Bladder Confidential: Speaking Truth to Pee Power
If you think about it, peeing is naturally funny. For example, the oxymoronic term ‘adult diaper’ is just plain hysterical. The prospect of wearing one is either icky, hilarious, or a relief depending on your age and urinary health. Gender-bending pee behavior is hilarious, too. My boyfriend pees sitting down whereas I pee more easily standing up and letting it go in the shower. Quite the laugh riot, eh? Okay, not always.
Bladder infections are no laughing matter. I had them chronically all during 2016. Then in 2017, nothing. Funny, but not in a ha-ha way. Funny-ironic, funny-bittersweet. For a while it was kind of a mystery. What did I do differently this year? First, let’s enumerate the facts from last year:
- I might have had the same UTI that didn’t die off entirely with Bactrim last year, but was finally vanquished with a powerful three-day dosing schedule of Cipro in December.
- Last year I kept forgetting to take a single prophylactic dose of Bactrim within a few hours prior to/after having sex. This could have allowed any residual urine to grow bacteria.
What’s different now?
I’m emptying my bladder more completely by bearing down with my newly-sensate abdominal muscles. Where that came from I have no idea. I haven’t been able to voluntarily flex my pelvic floor muscles since an MS flare in 2009. Then one day in January, 2017, I suddenly felt and then flexed my diaphragm muscles, which are located well above the pelvis. I could feel them push down towards my bladder, causing it to empty the small amount that’s usually left over after peeing. It is now July and they’re still working the same way. Very cool, hope it lasts. But what if it doesn’t?

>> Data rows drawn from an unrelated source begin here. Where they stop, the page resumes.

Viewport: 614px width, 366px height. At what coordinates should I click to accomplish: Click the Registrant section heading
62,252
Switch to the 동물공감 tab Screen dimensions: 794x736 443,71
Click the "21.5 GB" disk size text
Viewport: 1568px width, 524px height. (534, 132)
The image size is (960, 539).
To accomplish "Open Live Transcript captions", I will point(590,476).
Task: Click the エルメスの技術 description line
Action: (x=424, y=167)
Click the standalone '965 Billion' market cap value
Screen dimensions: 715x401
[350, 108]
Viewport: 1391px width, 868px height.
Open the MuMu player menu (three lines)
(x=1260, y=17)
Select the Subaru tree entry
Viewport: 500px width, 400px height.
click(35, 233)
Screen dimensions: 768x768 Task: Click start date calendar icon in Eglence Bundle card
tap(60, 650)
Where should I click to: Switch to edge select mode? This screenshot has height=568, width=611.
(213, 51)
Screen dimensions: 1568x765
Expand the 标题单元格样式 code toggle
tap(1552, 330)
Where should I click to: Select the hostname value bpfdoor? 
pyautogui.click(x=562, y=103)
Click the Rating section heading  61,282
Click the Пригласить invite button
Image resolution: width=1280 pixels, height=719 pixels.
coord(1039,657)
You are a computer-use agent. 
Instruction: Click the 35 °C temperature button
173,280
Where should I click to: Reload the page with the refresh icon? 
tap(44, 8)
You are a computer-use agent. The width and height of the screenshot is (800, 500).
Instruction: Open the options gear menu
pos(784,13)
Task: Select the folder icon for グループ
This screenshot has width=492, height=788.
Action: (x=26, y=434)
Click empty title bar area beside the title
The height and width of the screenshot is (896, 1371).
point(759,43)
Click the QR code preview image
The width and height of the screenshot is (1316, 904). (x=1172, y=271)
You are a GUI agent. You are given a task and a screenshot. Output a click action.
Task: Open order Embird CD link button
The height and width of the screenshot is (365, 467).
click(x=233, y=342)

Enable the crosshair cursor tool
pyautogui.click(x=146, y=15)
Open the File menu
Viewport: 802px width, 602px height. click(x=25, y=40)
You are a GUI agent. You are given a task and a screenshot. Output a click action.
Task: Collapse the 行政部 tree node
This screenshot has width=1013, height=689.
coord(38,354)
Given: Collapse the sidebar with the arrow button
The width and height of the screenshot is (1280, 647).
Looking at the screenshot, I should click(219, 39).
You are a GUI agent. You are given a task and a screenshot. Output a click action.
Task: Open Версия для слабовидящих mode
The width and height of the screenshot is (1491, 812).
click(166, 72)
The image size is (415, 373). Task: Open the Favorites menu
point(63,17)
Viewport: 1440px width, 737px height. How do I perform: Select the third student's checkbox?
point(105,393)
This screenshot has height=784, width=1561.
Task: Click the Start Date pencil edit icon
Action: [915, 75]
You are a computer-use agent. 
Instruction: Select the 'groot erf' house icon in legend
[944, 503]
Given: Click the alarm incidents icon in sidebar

I do have catheters. Not a big deal as long as I can find the right hole. Girls have three. I’m not suggesting that boys have it any easier, but they only have two and one of them isn’t anywhere near the urethra.
The first time I tried to self-cath back in December, I looked like a contortionist in a porn film. I tried it lying down, sitting on the edge of the bed/toilet, and standing over the toilet. The last stance was successful. But wait. Just out of curiosity I tried it again last week to no avail. My urethra is tube-shy.
At first I did what every normal, red-blooded American MS patient does in a situation like that: I sank into complete denial about ever needing to cath in the future. Something to the tune of Ach, it doesn’t matter anyway. I’ll be one of the lucky ones. Let’s hope. Tomorrow is another day.
Every day is unpredictable
But every day with MS can bring a different set of symptoms. Some are welcome, like loosened muscles or a bladder that has wakened out of its stupor. Others you try to show the door but they hunker down in your favorite chair for weeks and drink up all your scotch. What nerve. At first I always feel a little helpless, then resentful because I gave the intruder so much power over me. But then I gather my wits and get a plan. If the unwanted guest is bladder retention, I start telling myself I can do simple things that will help release urine. Here’s my plan:
- Drink a lot more water. Dehydration can cause hesitation in my urine stream.
- Lean forward while trying to urinate. It helps if I also press on my lower abdomen.
- Visualize running water. I picture a montage of faucets running at full throttle. Auditory imaginings help a great deal too.
- Remember to take those prophylactic doses of Bactrim on sexually active days. Bladder infections will cause major urine hesitation.
- Eat very small meals and take Miralax regularly. My IBS with constipation will cause abdominal distention. A constipated colon interferes with my ability to urinate.
The main thing I need to win the battle of the dysfunctional bladder is a plan. When I deploy my plan enumerated above, I defeat urine retention and hesitation. It allows me the illusion that I have some kind of control over my body. This too shall pass. But for now, I’m feeling my pee power and it feels righteous-good.